[Task to complete]
Print every record exactly, with nothing added or left out.
Records provided section start
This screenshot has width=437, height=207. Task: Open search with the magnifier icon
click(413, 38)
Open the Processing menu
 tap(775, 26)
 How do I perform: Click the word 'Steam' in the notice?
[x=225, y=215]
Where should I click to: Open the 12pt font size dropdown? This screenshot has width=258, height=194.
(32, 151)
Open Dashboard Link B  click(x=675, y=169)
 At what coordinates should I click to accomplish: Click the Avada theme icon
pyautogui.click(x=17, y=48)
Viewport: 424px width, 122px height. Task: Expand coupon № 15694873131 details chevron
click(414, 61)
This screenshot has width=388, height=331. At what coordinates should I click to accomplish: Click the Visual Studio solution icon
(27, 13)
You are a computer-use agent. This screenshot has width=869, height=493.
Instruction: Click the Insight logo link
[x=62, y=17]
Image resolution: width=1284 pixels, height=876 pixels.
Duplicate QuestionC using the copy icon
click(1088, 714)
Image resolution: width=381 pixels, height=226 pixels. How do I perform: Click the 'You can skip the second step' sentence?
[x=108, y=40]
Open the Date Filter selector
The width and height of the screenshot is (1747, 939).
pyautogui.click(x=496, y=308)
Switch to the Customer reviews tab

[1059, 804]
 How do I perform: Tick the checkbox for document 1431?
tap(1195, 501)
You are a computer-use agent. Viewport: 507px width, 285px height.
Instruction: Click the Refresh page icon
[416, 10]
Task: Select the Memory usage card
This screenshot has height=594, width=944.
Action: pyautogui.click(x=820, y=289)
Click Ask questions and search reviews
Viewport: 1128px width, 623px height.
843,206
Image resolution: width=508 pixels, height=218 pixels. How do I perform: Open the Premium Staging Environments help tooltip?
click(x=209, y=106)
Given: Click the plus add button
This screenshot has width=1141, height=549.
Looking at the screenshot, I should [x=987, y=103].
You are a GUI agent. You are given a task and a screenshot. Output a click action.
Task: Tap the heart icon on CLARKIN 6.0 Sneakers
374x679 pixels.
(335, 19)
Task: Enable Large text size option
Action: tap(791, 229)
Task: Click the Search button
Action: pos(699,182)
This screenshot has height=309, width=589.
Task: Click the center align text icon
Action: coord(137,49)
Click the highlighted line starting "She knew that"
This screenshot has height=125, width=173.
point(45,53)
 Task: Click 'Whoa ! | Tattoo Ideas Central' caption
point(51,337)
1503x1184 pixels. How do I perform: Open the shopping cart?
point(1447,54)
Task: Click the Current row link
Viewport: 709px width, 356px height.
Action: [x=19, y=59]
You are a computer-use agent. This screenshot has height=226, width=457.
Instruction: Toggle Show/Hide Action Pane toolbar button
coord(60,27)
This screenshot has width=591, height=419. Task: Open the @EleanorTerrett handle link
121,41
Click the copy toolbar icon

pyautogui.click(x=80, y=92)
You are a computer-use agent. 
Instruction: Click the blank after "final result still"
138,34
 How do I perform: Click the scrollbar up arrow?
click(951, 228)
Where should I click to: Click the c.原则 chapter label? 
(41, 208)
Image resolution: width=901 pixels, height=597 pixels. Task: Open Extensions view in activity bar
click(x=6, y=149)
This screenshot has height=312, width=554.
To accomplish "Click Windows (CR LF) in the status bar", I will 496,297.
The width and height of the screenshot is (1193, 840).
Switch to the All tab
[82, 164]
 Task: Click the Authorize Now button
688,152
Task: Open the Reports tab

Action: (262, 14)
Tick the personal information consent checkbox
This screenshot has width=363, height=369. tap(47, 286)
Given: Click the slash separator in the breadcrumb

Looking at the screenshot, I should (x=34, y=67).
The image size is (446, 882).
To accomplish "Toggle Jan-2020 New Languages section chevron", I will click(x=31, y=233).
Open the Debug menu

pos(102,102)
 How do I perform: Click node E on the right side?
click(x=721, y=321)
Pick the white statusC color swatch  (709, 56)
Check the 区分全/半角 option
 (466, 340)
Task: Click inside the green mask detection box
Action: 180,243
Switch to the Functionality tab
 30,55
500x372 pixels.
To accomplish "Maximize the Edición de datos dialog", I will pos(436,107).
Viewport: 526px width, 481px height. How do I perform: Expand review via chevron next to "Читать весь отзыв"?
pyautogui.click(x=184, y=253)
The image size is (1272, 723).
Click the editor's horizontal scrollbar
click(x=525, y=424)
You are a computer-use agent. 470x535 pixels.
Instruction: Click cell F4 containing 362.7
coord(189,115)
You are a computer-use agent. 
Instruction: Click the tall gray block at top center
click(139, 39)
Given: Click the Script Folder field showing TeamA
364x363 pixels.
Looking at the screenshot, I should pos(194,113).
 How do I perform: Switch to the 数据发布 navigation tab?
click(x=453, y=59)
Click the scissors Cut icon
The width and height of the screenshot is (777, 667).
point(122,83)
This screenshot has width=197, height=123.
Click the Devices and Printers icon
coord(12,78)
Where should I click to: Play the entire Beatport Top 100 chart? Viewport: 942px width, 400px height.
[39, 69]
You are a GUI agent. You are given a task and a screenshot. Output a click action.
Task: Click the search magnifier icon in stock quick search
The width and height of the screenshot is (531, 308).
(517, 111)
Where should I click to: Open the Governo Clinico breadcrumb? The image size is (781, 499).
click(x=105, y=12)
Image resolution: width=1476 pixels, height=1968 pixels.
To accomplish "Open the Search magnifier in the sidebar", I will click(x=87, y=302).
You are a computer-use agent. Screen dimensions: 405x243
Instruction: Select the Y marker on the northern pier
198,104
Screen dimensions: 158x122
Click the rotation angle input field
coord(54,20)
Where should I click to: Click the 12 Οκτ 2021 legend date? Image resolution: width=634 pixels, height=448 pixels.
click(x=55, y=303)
Records provided section end
[Answer section]
This screenshot has width=437, height=207. Task: Open search with the magnifier icon
click(413, 38)
Open the Processing menu
 tap(775, 26)
 How do I perform: Click the word 'Steam' in the notice?
[x=225, y=215]
Where should I click to: Open the 12pt font size dropdown? This screenshot has width=258, height=194.
(32, 151)
Open Dashboard Link B  click(x=675, y=169)
 At what coordinates should I click to accomplish: Click the Avada theme icon
pyautogui.click(x=17, y=48)
Viewport: 424px width, 122px height. Task: Expand coupon № 15694873131 details chevron
click(414, 61)
This screenshot has width=388, height=331. At what coordinates should I click to accomplish: Click the Visual Studio solution icon
(27, 13)
You are a computer-use agent. This screenshot has width=869, height=493.
Instruction: Click the Insight logo link
[x=62, y=17]
Image resolution: width=1284 pixels, height=876 pixels.
Duplicate QuestionC using the copy icon
click(1088, 714)
Image resolution: width=381 pixels, height=226 pixels. How do I perform: Click the 'You can skip the second step' sentence?
[x=108, y=40]
Open the Date Filter selector
The width and height of the screenshot is (1747, 939).
pyautogui.click(x=496, y=308)
Switch to the Customer reviews tab

[1059, 804]
 How do I perform: Tick the checkbox for document 1431?
tap(1195, 501)
You are a computer-use agent. Viewport: 507px width, 285px height.
Instruction: Click the Refresh page icon
[416, 10]
Task: Select the Memory usage card
This screenshot has height=594, width=944.
Action: pyautogui.click(x=820, y=289)
Click Ask questions and search reviews
Viewport: 1128px width, 623px height.
843,206
Image resolution: width=508 pixels, height=218 pixels. How do I perform: Open the Premium Staging Environments help tooltip?
click(x=209, y=106)
Given: Click the plus add button
This screenshot has width=1141, height=549.
Looking at the screenshot, I should [x=987, y=103].
You are a GUI agent. You are given a task and a screenshot. Output a click action.
Task: Tap the heart icon on CLARKIN 6.0 Sneakers
374x679 pixels.
(335, 19)
Task: Enable Large text size option
Action: tap(791, 229)
Task: Click the Search button
Action: pos(699,182)
This screenshot has height=309, width=589.
Task: Click the center align text icon
Action: coord(137,49)
Click the highlighted line starting "She knew that"
This screenshot has height=125, width=173.
point(45,53)
 Task: Click 'Whoa ! | Tattoo Ideas Central' caption
point(51,337)
1503x1184 pixels. How do I perform: Open the shopping cart?
point(1447,54)
Task: Click the Current row link
Viewport: 709px width, 356px height.
Action: [x=19, y=59]
You are a computer-use agent. This screenshot has height=226, width=457.
Instruction: Toggle Show/Hide Action Pane toolbar button
coord(60,27)
This screenshot has width=591, height=419. Task: Open the @EleanorTerrett handle link
121,41
Click the copy toolbar icon

pyautogui.click(x=80, y=92)
You are a computer-use agent. 
Instruction: Click the blank after "final result still"
138,34
 How do I perform: Click the scrollbar up arrow?
click(951, 228)
Where should I click to: Click the c.原则 chapter label? 
(41, 208)
Image resolution: width=901 pixels, height=597 pixels. Task: Open Extensions view in activity bar
click(x=6, y=149)
This screenshot has height=312, width=554.
To accomplish "Click Windows (CR LF) in the status bar", I will 496,297.
The width and height of the screenshot is (1193, 840).
Switch to the All tab
[82, 164]
 Task: Click the Authorize Now button
688,152
Task: Open the Reports tab

Action: (262, 14)
Tick the personal information consent checkbox
This screenshot has width=363, height=369. tap(47, 286)
Given: Click the slash separator in the breadcrumb

Looking at the screenshot, I should (x=34, y=67).
The image size is (446, 882).
To accomplish "Toggle Jan-2020 New Languages section chevron", I will click(x=31, y=233).
Open the Debug menu

pos(102,102)
 How do I perform: Click node E on the right side?
click(x=721, y=321)
Pick the white statusC color swatch  (709, 56)
Check the 区分全/半角 option
 (466, 340)
Task: Click inside the green mask detection box
Action: 180,243
Switch to the Functionality tab
 30,55
500x372 pixels.
To accomplish "Maximize the Edición de datos dialog", I will pos(436,107).
Viewport: 526px width, 481px height. How do I perform: Expand review via chevron next to "Читать весь отзыв"?
pyautogui.click(x=184, y=253)
The image size is (1272, 723).
Click the editor's horizontal scrollbar
click(x=525, y=424)
You are a computer-use agent. 470x535 pixels.
Instruction: Click cell F4 containing 362.7
coord(189,115)
You are a computer-use agent. 
Instruction: Click the tall gray block at top center
click(139, 39)
Given: Click the Script Folder field showing TeamA
364x363 pixels.
Looking at the screenshot, I should pos(194,113).
 How do I perform: Switch to the 数据发布 navigation tab?
click(x=453, y=59)
Click the scissors Cut icon
The width and height of the screenshot is (777, 667).
point(122,83)
This screenshot has width=197, height=123.
Click the Devices and Printers icon
coord(12,78)
Where should I click to: Play the entire Beatport Top 100 chart? Viewport: 942px width, 400px height.
[39, 69]
You are a GUI agent. You are given a task and a screenshot. Output a click action.
Task: Click the search magnifier icon in stock quick search
The width and height of the screenshot is (531, 308).
(517, 111)
Where should I click to: Open the Governo Clinico breadcrumb? The image size is (781, 499).
click(x=105, y=12)
Image resolution: width=1476 pixels, height=1968 pixels.
To accomplish "Open the Search magnifier in the sidebar", I will click(x=87, y=302).
You are a computer-use agent. Screen dimensions: 405x243
Instruction: Select the Y marker on the northern pier
198,104
Screen dimensions: 158x122
Click the rotation angle input field
coord(54,20)
Where should I click to: Click the 12 Οκτ 2021 legend date? Image resolution: width=634 pixels, height=448 pixels.
click(x=55, y=303)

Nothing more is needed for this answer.